Orang yang menyimpan dendam hatinya tidak akan tenang, jika berjumpa dengan orang yang membuatnya dendam. Apalagi jika orang itu satu kantor, apalagi jika satu ruangan, apalagi jika satu rumah. Bahkan seseorang rela memilih shalat di masjid lain, hanya karena ada orang yang menyakitinya di masjid itu. Atau bahkan memilih shalat dishaf kiri, padahal dia tahu di kanan lebih utama, hanya karena tidak ingin shalat di sebelahnya. Dendam dapat menimbulkan sifat hasad yang menyebabkan pelakunya dan orang yang dihasati binasa, memutus silaturahim bahkan menghalangi dari surga Alloh ﷻ. “Tidak akan masuk surga pemutus silaturahim.” (Muttafaq ‘Alaihi).

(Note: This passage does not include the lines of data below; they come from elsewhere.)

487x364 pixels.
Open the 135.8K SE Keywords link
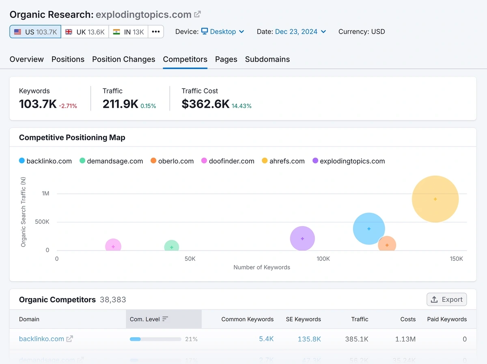(x=309, y=339)
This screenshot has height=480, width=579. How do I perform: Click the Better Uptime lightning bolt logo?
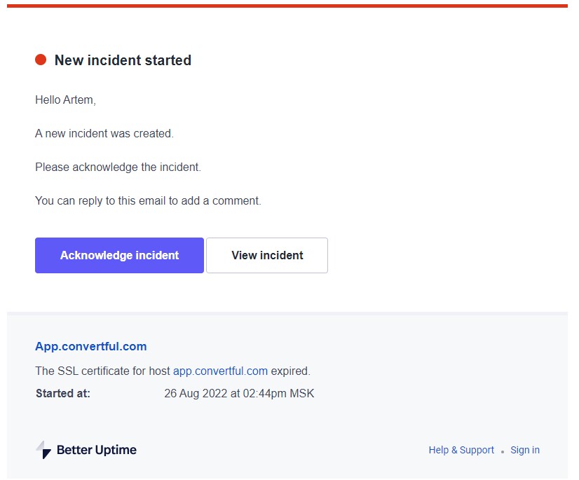click(40, 449)
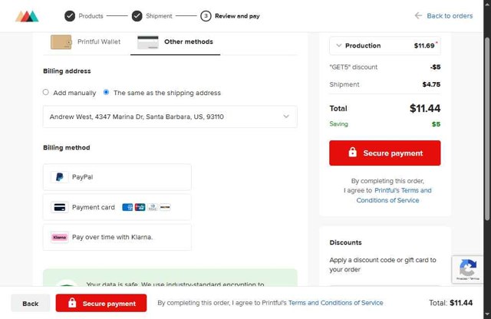Expand the Production cost breakdown

[x=339, y=46]
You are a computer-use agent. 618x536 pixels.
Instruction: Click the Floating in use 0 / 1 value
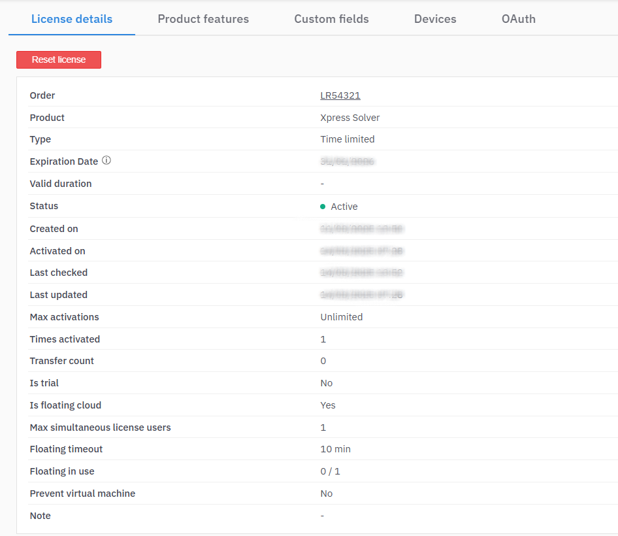click(x=330, y=471)
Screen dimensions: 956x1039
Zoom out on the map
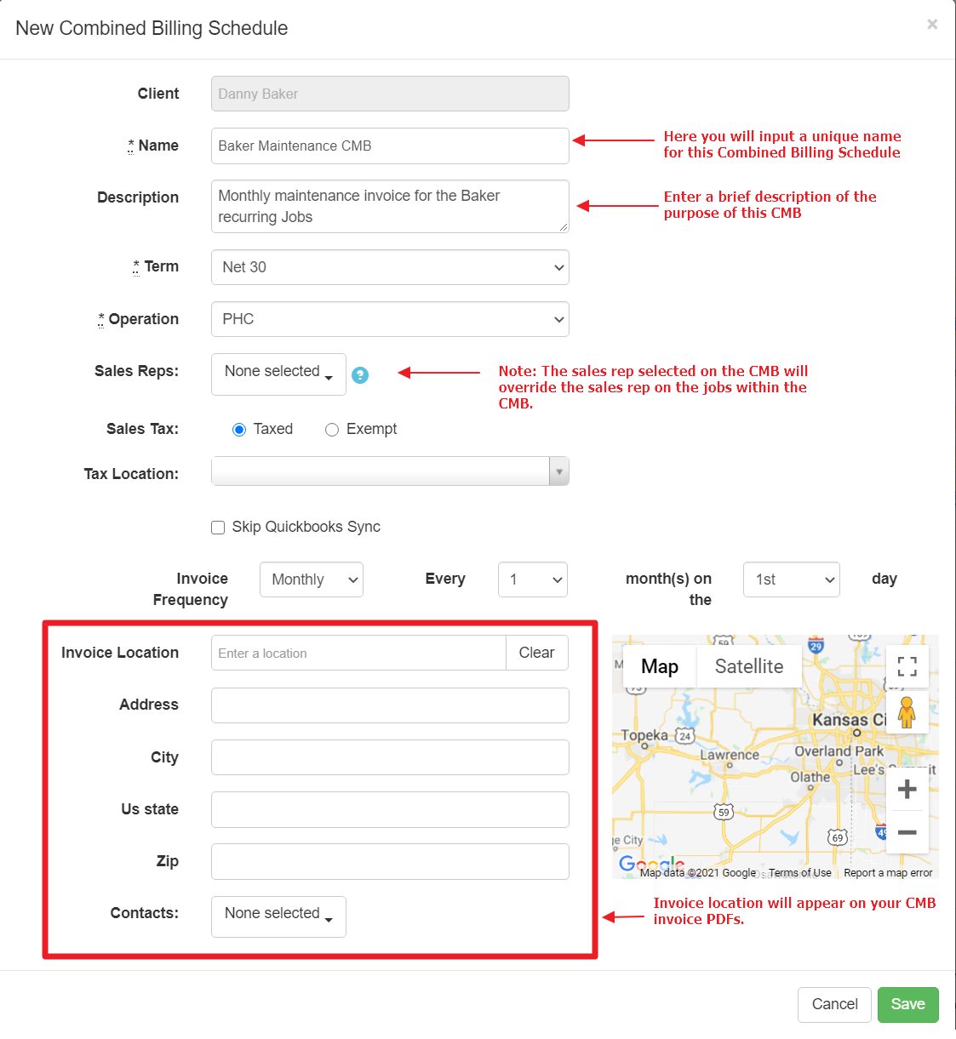click(x=907, y=832)
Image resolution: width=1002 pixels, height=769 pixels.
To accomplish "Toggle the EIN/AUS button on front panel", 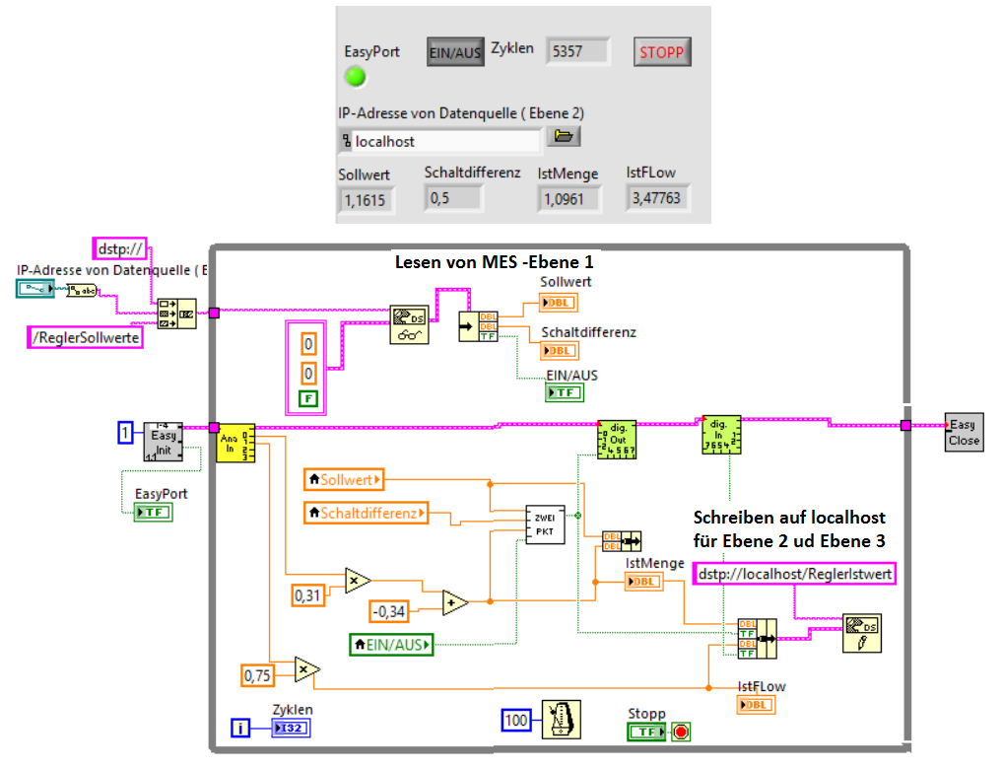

Karena itu, sifat memaafkan merupakan sifat yang mulia sehingga Islam sangat menganjurkan seorang muslim memiliki sifat tersebut. Dan orang yang mudah memaafkan adalah orang yang mudah bahagia. 

Sifat pemaaf dalam bahasa Arab disebut al-‘afw yang dalam kamus Al Munawwir arti bahasanya adalah penghapusan, ampun, bertambah, atau anugerah.

Secara makna, pemaaf berarti seorang yang rela memberi maaf kepada orang lain, memaafkan kesalahan orang lain tanpa ada rasa benci dan rasa ingin membalas.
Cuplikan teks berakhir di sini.